In Juno, out December 5, Olivia Thirlby finds out just how nice it is to be the girl who’s not in the middle of all the drama. The 21-year-old actress plays the supportive best friend to pregnant high schooler Juno (Ellen Page). “I enjoyed playing upon the insanity of it all. These two have been friends for a very long time, and Ellen and I shared that,” Thirlby says.

The native New Yorker will play another high schooler on the big screen in March, when she appears with Kate Beckinsale and Sam Rockwell in Snow Angels. Thirlby plays Lila, a band member who helps her crush find love and friendship in the midst of his parents’ divorce.

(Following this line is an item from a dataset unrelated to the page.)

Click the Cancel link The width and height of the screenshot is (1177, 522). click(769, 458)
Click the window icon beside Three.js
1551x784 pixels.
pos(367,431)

HUMBLE BEGINNINGS: At 11, Thirlby played an oyster in her middle school’s performance of Alice in Wonderland, but soon realized the girl who played Alice didn’t like her. “She used to glare at me because I knew her lines accidentally from memorizing them during rehearsals,” Thirlby says. “Apparently I was mouthing her lines while she was saying them. I didn’t mean to, but I was just so excited to be in the presence of the lead actress on stage.”

As a senior in college, Thirlby scored the lead opposite David Duchovny in the indie film The Secret. “I always knew I wanted to perform,” she says. “I was a typical drama nerd with the hopes of acting on Broadway someday. But as I got older, I realized if you had a name established in film, it would be easy for you to come back to Broadway because they want stars.”

Thirlby is a self-professed “Shakespeare nut.” “I think he’s the best writer of all time,” she says. “I saw the language and was floored. I needed to stand up and speak the words.” She studied at the American Globe Theatre in New York and the Royal Academy of Dramatic Art in London.

ACTING BUG: In first grade, Thirlby wrote a letter to the head of the school, suggesting the lower school also perform a play rather than “making students wait to reach middle school.”

FASHION PHILOSOPHY: “It all starts with a plaid shirt and can go any direction from there. I like to feel comfortable and wear pieces nobody else will wear.”

HORSE PLAY: Growing up in New York City, Thirlby rode competitively. “I want to be a cowgirl so badly,” she said. “I’m so meant to be a spur-wearing gunslinger chick.”